3D collagen porous scaffold carrying PLGA-PTX/SDF-1α recruits and promotes neural stem cell differentiation for spinal cord injury repair
Published in Journal of Biomaterials Science, Polymer Edition, 2023
Zhixiang Li, Panpan Xu, Lijun Shang, Bingxu Ma, Huihui Zhang, Liangmin Fu, Yuanyuan Ou, Yingji Mao
One of the main obstacles to nerve regeneration is scar tissue formation in the area of injury. Therefore, it is particularly important to reduce scar formation and promote axonal regeneration for functional recovery in rats after SCI. We found that untreated SCI rats displayed a large number of fibrotic glial scars (labeled for laminin) at the injury site, as determined using laminin for immunofluorescence staining (Figure 7A). In contrast, fibrotic glial scars were significantly reduced in the Col-PTX and Col-PTX/SDF-1α groups compared with those in the other groups (Figure 7C). Without the effect of PTX, there was also a significant increase in scar tissue in the Col-SDF-1α and Col groups. This may be due to the ability of PTX to reverse scar tissue formation in the injury microenvironment [11, 43]. Similarly, as shown in Figure 7B, untreated rats with SCI display massive astrocyte (marked by GFAP) accumulation at the injury site when GFAP is used for immunofluorescence staining.
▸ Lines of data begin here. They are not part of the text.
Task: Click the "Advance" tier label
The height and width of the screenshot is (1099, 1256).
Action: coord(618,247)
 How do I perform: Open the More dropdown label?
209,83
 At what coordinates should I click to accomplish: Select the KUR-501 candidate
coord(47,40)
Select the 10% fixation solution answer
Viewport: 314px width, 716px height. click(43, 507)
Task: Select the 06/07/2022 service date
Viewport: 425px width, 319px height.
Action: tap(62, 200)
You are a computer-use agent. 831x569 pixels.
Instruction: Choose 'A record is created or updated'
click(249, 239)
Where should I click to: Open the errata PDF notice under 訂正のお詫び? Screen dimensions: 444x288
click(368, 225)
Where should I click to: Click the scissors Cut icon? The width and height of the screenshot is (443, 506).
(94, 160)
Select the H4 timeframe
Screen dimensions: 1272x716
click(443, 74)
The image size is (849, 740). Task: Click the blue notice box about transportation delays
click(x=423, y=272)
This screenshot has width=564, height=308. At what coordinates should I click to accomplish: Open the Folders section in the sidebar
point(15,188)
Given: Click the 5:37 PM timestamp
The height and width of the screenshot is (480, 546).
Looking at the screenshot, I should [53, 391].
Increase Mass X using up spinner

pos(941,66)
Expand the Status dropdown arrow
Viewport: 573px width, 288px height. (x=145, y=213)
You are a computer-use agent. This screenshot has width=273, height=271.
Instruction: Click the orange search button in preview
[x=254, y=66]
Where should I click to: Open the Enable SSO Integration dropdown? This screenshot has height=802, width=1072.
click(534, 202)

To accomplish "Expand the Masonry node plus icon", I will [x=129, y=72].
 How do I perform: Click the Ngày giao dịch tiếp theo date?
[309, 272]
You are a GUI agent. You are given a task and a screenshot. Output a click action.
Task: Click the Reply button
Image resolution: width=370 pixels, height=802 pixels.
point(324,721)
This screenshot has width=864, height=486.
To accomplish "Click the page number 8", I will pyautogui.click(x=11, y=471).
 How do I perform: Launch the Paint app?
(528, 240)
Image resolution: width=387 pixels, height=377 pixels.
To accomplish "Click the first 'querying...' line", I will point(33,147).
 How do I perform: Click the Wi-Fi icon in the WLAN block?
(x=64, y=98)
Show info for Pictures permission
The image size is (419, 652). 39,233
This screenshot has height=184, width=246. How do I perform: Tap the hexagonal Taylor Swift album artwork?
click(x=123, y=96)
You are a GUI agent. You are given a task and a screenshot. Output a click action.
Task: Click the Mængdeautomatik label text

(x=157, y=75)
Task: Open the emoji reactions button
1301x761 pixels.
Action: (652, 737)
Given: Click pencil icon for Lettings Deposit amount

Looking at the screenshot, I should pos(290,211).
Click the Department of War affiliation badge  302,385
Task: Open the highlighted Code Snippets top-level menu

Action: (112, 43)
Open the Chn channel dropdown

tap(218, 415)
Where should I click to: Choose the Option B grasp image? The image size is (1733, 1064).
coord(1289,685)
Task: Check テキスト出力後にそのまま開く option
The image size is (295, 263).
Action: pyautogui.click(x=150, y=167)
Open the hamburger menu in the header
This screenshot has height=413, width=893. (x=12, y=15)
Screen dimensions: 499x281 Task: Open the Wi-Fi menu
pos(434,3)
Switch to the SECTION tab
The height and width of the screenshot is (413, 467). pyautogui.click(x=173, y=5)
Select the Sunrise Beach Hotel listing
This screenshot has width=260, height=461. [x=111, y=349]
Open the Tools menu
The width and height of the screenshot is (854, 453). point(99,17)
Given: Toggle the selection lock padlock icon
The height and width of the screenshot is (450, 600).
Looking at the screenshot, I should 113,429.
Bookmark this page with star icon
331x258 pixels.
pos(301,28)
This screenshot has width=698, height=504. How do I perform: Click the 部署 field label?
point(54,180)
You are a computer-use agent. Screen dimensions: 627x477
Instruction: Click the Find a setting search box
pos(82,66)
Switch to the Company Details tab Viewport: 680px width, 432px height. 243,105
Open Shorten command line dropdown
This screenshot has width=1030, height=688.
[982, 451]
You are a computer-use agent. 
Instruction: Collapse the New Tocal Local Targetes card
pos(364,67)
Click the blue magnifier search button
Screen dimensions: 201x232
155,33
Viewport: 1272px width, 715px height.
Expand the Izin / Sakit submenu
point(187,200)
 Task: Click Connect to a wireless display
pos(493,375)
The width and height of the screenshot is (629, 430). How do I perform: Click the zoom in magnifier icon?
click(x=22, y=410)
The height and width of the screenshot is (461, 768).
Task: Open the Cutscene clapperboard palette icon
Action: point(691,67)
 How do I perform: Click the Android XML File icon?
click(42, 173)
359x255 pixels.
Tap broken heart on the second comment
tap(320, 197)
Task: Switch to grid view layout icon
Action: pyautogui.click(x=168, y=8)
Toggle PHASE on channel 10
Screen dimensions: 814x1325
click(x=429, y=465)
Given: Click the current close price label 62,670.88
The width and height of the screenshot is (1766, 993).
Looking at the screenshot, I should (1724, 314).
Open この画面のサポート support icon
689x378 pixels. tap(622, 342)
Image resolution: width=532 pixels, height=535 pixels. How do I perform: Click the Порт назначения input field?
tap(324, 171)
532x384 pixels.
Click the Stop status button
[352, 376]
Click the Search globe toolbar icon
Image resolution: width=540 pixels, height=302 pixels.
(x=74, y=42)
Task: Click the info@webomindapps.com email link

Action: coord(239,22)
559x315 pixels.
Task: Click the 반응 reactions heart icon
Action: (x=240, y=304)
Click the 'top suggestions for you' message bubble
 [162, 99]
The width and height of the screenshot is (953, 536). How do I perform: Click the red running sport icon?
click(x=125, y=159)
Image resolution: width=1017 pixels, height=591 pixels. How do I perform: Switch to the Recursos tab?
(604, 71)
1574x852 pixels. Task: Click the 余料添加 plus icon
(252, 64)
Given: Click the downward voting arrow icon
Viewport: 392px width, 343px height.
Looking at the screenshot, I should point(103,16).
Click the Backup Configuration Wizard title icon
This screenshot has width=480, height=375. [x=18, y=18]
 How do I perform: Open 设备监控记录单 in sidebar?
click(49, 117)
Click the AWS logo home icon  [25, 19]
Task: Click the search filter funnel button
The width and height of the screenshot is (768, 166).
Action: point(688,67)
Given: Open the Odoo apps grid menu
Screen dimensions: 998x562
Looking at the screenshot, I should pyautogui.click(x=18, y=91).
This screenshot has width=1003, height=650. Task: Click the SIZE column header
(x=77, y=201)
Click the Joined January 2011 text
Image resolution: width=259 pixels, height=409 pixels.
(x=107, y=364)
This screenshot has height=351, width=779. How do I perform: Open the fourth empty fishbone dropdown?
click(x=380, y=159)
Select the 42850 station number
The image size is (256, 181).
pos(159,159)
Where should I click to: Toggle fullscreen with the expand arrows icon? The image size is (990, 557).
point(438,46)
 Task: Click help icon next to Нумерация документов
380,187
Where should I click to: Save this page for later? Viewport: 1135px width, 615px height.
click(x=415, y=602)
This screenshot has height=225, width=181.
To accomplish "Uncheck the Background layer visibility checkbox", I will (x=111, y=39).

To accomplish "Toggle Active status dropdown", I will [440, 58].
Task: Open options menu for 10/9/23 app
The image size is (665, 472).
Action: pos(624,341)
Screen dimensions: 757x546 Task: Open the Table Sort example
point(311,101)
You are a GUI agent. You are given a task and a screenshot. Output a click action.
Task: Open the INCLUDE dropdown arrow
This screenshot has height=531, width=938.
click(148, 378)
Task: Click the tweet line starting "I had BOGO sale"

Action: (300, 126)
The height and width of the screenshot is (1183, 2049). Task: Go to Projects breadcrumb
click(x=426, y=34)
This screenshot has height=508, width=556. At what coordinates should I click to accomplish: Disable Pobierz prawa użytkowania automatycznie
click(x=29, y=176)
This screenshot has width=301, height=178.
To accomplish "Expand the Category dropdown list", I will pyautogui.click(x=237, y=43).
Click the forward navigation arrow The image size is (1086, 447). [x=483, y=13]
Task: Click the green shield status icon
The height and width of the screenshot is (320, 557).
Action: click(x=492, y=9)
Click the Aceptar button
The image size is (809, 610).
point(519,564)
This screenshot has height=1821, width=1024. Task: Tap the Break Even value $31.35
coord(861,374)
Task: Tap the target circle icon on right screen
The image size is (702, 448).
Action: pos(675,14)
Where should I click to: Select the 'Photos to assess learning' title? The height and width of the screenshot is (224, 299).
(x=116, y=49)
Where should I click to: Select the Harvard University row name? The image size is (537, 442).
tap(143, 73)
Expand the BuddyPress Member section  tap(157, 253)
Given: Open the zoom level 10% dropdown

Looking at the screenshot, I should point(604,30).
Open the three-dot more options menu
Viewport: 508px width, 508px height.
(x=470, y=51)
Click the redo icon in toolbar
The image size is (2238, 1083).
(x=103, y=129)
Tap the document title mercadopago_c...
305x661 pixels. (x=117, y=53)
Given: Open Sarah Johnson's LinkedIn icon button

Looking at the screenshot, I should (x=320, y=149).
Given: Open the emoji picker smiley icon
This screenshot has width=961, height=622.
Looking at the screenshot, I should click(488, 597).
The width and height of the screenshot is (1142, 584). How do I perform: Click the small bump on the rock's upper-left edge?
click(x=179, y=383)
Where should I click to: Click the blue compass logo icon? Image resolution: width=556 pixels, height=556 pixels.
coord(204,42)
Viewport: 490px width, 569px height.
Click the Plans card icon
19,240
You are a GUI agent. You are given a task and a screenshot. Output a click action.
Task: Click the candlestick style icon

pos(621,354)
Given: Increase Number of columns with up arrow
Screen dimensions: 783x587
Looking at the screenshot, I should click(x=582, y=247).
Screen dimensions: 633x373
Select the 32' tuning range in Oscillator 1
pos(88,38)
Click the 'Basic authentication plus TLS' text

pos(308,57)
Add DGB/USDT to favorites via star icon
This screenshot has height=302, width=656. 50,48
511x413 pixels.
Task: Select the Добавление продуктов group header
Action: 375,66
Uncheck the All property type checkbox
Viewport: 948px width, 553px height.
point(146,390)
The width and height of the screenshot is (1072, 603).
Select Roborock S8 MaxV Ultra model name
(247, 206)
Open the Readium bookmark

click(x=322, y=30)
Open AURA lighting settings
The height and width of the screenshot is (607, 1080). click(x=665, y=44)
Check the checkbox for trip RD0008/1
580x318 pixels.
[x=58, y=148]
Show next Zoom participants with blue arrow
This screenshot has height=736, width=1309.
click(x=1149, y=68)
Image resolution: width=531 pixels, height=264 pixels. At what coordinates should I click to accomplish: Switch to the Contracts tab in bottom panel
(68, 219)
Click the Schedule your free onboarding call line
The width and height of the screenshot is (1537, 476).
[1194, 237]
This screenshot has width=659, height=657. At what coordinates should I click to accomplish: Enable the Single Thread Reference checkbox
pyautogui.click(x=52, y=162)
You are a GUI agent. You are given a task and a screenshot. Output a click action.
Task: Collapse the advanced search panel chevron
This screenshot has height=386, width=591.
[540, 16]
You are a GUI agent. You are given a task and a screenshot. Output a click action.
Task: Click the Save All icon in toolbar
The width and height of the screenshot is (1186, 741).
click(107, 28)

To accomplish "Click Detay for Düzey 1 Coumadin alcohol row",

Reactive astrocyte proliferation was significantly reduced compared with that in the SCI group (Figure 7D). This phenomenon was particularly evident in the Col-PTX and Col-PTX/SDF-1α groups. Although SDF-1α can facilitate the recruitment of endogenous stem cells to the site of injury and increase the probability of stem cells differentiating into astrocytes, it can reverse the formation of astrocytes in the presence of PTX [44]. Glial scars are formed through the secretion of extracellular matrix by astrocytes. In addition to glial scars, fibrous scars are an important component of scar tissue. The results of laminin-labeled fibrous scarring showed that fibrous scarring was significantly increased in the injured area in the untreated group compared with that in the other groups. The variability in the relative expression of fibrous scarring and astrocytes between the collagen scaffold and Col-SDF-1α groups was mostly observed in the presence or absence of PTX. Therefore, the expression levels of fibrous scars and astrocytes were lower in the Col-PTX group. These results suggest that implanting collagen scaffolds loaded with PLGA-PTX/SDF-1α can promote neuron formation, reduce scar formation, and create a permissive microenvironment for axonal regeneration.